Material for this task:
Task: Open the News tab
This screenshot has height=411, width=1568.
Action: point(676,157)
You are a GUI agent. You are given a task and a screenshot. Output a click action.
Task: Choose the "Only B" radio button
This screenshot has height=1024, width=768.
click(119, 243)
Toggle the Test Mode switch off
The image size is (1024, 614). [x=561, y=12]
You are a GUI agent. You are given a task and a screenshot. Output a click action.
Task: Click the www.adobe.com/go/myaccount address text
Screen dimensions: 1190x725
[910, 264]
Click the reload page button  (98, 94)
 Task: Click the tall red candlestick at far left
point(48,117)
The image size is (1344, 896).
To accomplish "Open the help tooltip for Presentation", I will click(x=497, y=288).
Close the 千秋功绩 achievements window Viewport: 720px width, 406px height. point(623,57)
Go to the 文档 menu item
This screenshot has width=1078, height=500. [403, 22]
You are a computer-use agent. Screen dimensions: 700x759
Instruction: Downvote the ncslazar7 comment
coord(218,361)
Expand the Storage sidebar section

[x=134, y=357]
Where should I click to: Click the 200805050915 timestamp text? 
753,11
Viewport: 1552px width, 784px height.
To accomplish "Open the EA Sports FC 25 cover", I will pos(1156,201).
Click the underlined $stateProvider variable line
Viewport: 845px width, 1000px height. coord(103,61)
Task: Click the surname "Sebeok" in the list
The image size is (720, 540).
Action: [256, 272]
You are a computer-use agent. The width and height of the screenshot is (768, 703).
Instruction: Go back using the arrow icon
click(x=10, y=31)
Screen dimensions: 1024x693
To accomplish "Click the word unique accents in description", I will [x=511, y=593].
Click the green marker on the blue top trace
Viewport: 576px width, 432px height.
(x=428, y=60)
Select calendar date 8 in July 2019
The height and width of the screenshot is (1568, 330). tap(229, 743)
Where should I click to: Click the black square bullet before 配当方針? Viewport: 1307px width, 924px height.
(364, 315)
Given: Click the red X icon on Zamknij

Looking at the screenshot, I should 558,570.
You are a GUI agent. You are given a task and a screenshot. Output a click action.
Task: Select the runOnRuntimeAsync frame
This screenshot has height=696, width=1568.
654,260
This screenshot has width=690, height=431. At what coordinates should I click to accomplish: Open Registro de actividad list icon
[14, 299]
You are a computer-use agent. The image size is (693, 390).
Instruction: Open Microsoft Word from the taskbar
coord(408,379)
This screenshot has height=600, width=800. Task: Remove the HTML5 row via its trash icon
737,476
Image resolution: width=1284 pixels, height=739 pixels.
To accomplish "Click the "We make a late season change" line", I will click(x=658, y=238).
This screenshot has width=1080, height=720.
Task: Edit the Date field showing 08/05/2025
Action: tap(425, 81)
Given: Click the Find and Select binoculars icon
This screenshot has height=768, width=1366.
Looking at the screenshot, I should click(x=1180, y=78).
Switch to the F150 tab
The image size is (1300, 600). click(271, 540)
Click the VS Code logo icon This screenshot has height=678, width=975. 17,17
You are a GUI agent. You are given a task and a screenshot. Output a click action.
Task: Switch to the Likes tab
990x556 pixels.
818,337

Task description: Give the listing again exactly as it appears.

The answer:
Task: Open the News tab
This screenshot has height=411, width=1568.
Action: point(676,157)
You are a GUI agent. You are given a task and a screenshot. Output a click action.
Task: Choose the "Only B" radio button
This screenshot has height=1024, width=768.
click(119, 243)
Toggle the Test Mode switch off
The image size is (1024, 614). [x=561, y=12]
You are a GUI agent. You are given a task and a screenshot. Output a click action.
Task: Click the www.adobe.com/go/myaccount address text
Screen dimensions: 1190x725
[910, 264]
Click the reload page button  (98, 94)
 Task: Click the tall red candlestick at far left
point(48,117)
The image size is (1344, 896).
To accomplish "Open the help tooltip for Presentation", I will click(x=497, y=288).
Close the 千秋功绩 achievements window Viewport: 720px width, 406px height. point(623,57)
Go to the 文档 menu item
This screenshot has width=1078, height=500. [403, 22]
You are a computer-use agent. Screen dimensions: 700x759
Instruction: Downvote the ncslazar7 comment
coord(218,361)
Expand the Storage sidebar section

[x=134, y=357]
Where should I click to: Click the 200805050915 timestamp text? 
753,11
Viewport: 1552px width, 784px height.
To accomplish "Open the EA Sports FC 25 cover", I will pos(1156,201).
Click the underlined $stateProvider variable line
Viewport: 845px width, 1000px height. coord(103,61)
Task: Click the surname "Sebeok" in the list
The image size is (720, 540).
Action: [256, 272]
You are a computer-use agent. The width and height of the screenshot is (768, 703).
Instruction: Go back using the arrow icon
click(x=10, y=31)
Screen dimensions: 1024x693
To accomplish "Click the word unique accents in description", I will [x=511, y=593].
Click the green marker on the blue top trace
Viewport: 576px width, 432px height.
(x=428, y=60)
Select calendar date 8 in July 2019
The height and width of the screenshot is (1568, 330). tap(229, 743)
Where should I click to: Click the black square bullet before 配当方針? Viewport: 1307px width, 924px height.
(364, 315)
Given: Click the red X icon on Zamknij

Looking at the screenshot, I should 558,570.
You are a GUI agent. You are given a task and a screenshot. Output a click action.
Task: Select the runOnRuntimeAsync frame
This screenshot has height=696, width=1568.
654,260
This screenshot has width=690, height=431. At what coordinates should I click to accomplish: Open Registro de actividad list icon
[14, 299]
You are a computer-use agent. The image size is (693, 390).
Instruction: Open Microsoft Word from the taskbar
coord(408,379)
This screenshot has height=600, width=800. Task: Remove the HTML5 row via its trash icon
737,476
Image resolution: width=1284 pixels, height=739 pixels.
To accomplish "Click the "We make a late season change" line", I will click(x=658, y=238).
This screenshot has width=1080, height=720.
Task: Edit the Date field showing 08/05/2025
Action: tap(425, 81)
Given: Click the Find and Select binoculars icon
This screenshot has height=768, width=1366.
Looking at the screenshot, I should click(x=1180, y=78).
Switch to the F150 tab
The image size is (1300, 600). click(271, 540)
Click the VS Code logo icon This screenshot has height=678, width=975. 17,17
You are a GUI agent. You are given a task and a screenshot. Output a click action.
Task: Switch to the Likes tab
990x556 pixels.
818,337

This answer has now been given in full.